**About this task**: Line by line, repeat the material below exactly and leave the images out.

※ ※ ※

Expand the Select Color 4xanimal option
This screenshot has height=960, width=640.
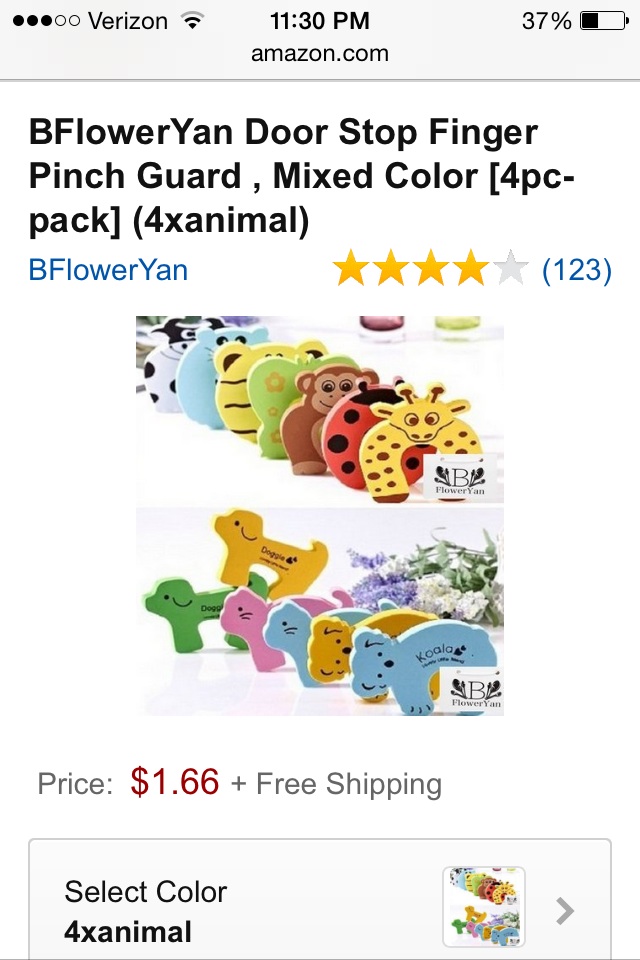(320, 899)
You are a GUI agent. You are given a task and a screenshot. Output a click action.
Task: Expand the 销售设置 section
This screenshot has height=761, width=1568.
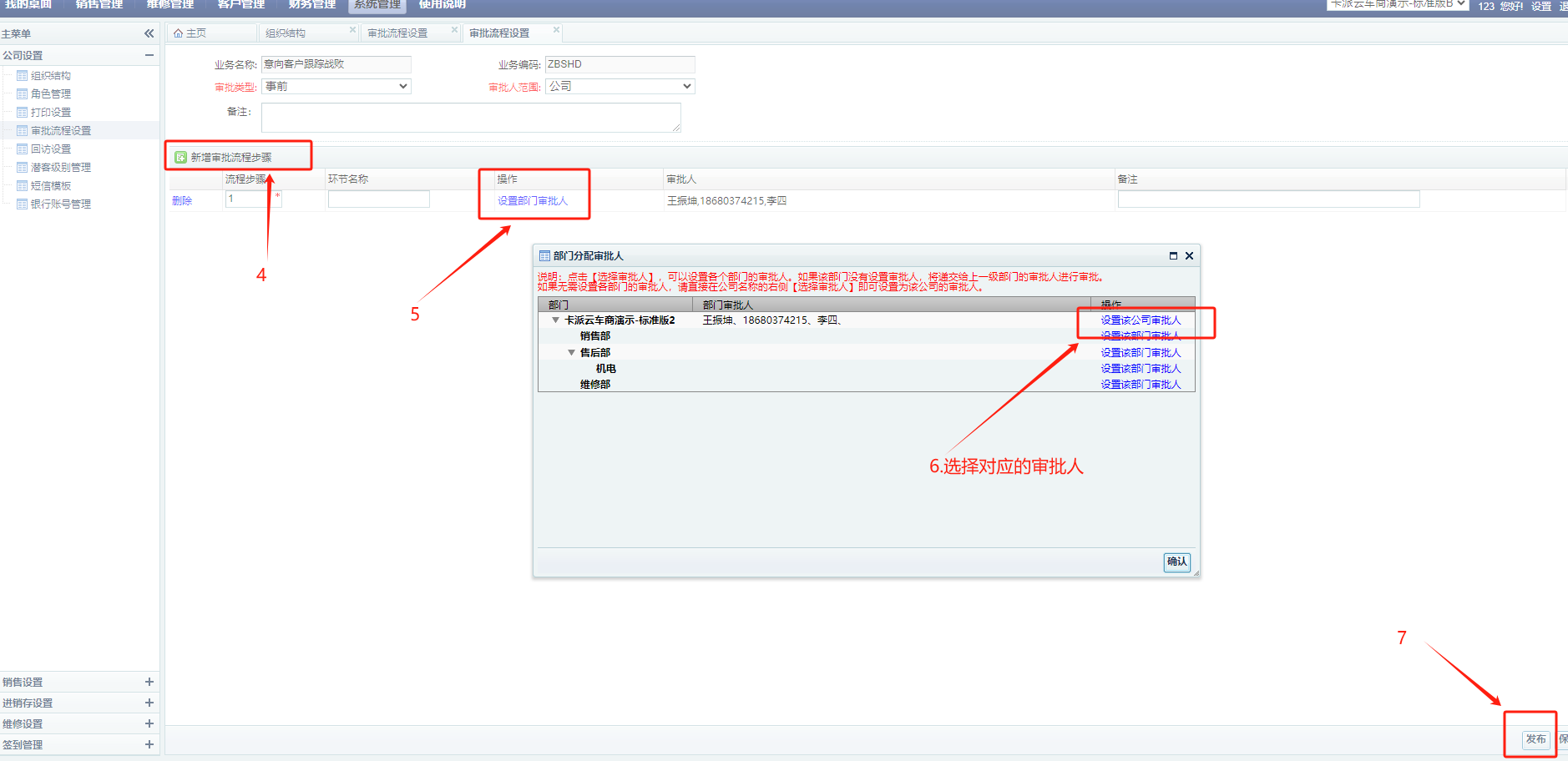click(x=149, y=682)
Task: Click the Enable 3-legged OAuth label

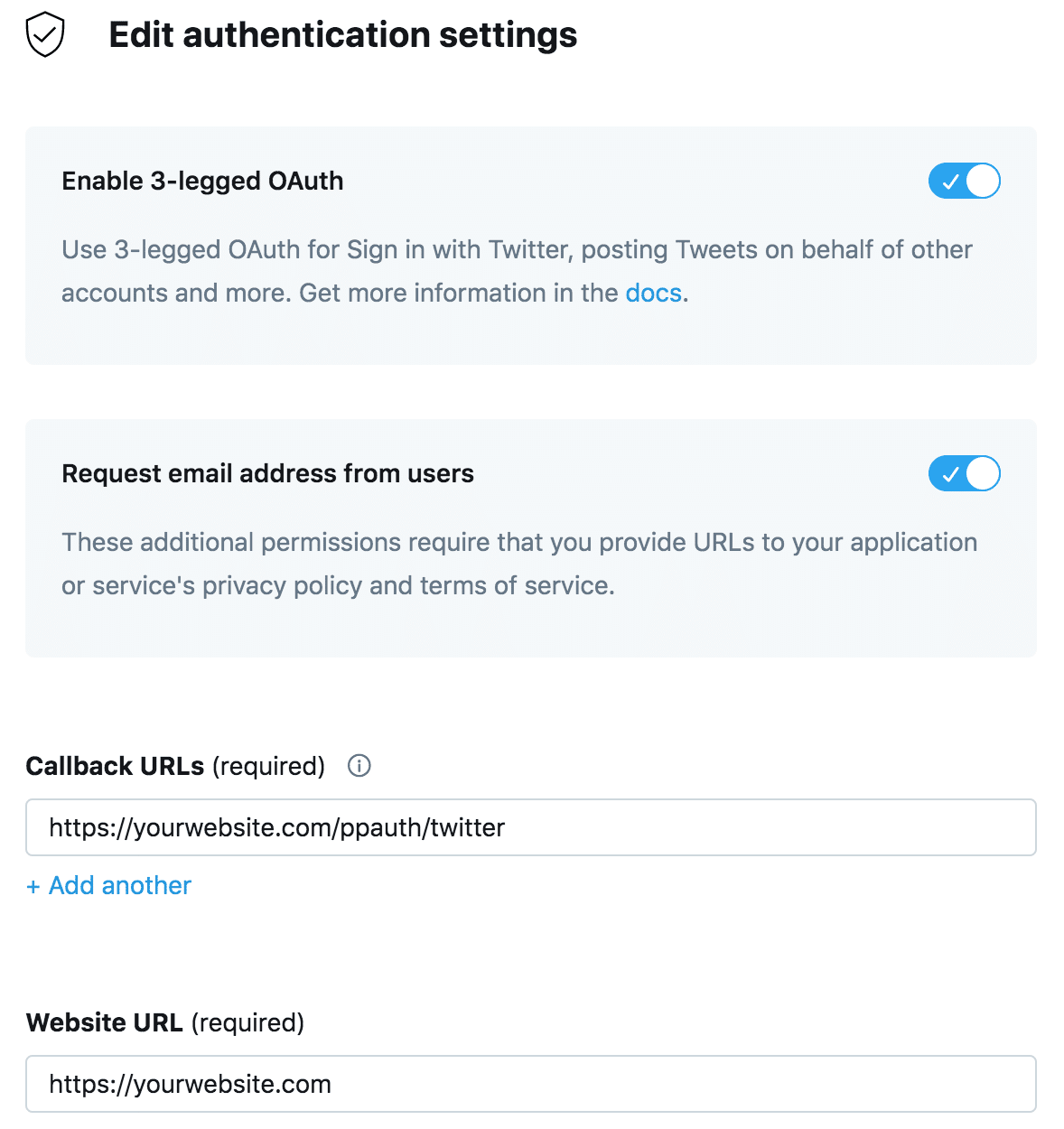Action: 202,181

※ ※ ※

**Problem solution**:
Expand the Select Color 4xanimal option
This screenshot has height=960, width=640.
(320, 899)
You are a GUI agent. You are given a task and a screenshot. Output a click action.
Task: Expand the 销售设置 section
This screenshot has height=761, width=1568.
click(x=149, y=682)
Task: Click the Enable 3-legged OAuth label

Action: 202,181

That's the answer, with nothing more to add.